Thousands of spectators, called patrons by Augusta decree, were left limp from an overdose of drama. The story of yesterday's riveting final round can be told in cheers and roars and, yes, groans, those cherished noises that had always defined Masters Sunday.
(Soundbite of cheering)
GOLDMAN: That was the reaction on hole 16 where Kenny Perry, a 48-year-old from Kentucky, who'd led the tournament since early on, grabbed a two-stroke lead with two holes to play. A self-described nice guy and a fan favorite, Perry was poised to win his first major title.
But of course golf is a capricious game - he lost a stroke on the next hole and led by one, as he and playing partner Angel Cabrera walked up the 18th and final fairway. Minutes later, Perry had a moment that's every golfer's fantasy: lining up a 15-foot putt for victory at Augusta.
This putt is to win the Masters.
(Soundbite of crowd)
Mr. KENNY PERRY (Golfer): I had that putt on 18 that - I've seen Tiger make it, I've seen so many people make that putt. I knew exactly what it was. That was probably the most disappointing putt of the day because I hit it too easy, I just, you know, you've got to give that putt a run. I mean, how many chances do you have to win the Masters? So…

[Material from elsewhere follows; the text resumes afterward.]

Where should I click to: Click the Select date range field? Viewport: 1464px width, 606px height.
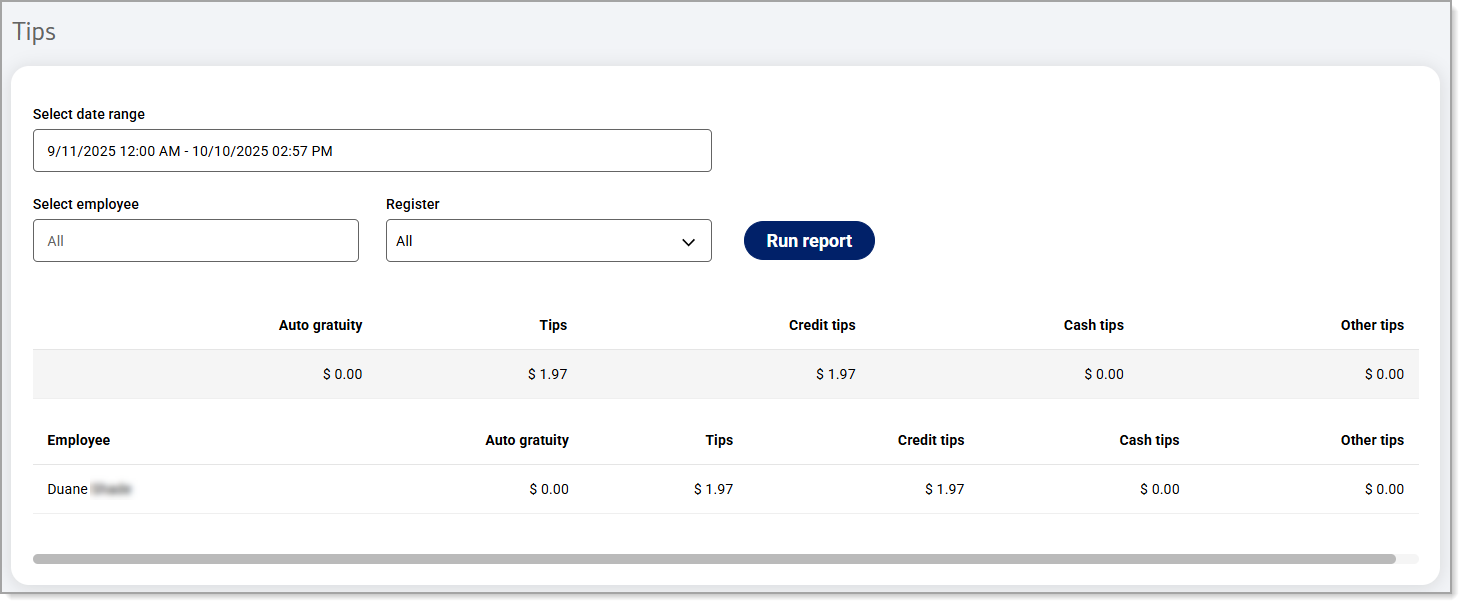pos(372,151)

GOLDMAN: As it turned out, one more. After Perry's miss, Cabrera sank a clutch putt to force a sudden death playoff with Perry and Chad Campbell. The three of them teed off on the 18th hole again. Cabrera hit onto the green to almost the exact spot where he'd been the hole before when he sank that clutch putt. He lined up again, needing to sink it again, to stay alive in the playoff.

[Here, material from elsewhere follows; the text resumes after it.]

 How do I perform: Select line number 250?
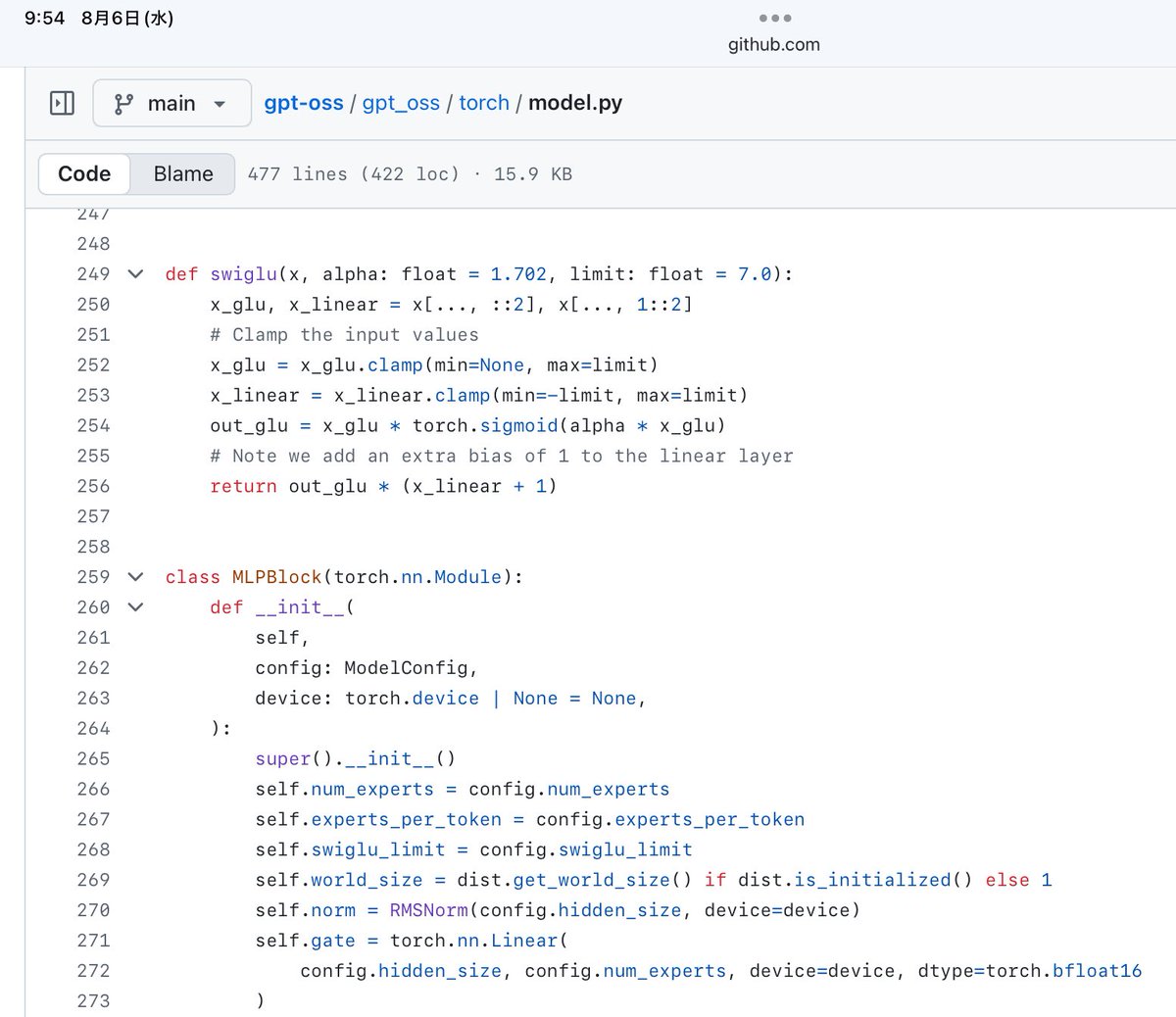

(Soundbite of cheering and clapping)
GOLDMAN: Did it again, just like 18 in regulation. Almost the exact putt. He drained it, pumped his fist, smiled to the crowd, goes over and gives Kenny Perry a high-five. This is getting good.
It would end quickly, though. On the next hole, with Campbell eliminated from the playoff, Perry made a mistake on his second shot and Cabrera played error free. His victory was sudden and surprising, as he had slipped down the leader board earlier in the day at a time when the world's two best golfers were having a noise fest of their own.
(Soundbite of cheering)
GOLDMAN: Number two-ranked Phil Mickelson went on a tear early, scoring six birdies on the first nine holes. He was in a dream pairing with world number one and supposed rival Tiger Woods. They both made a run at the lead but then faltered down the stretch. Mickelson talked about a four-foot putt he blew and revealed even the best have moments of indecision.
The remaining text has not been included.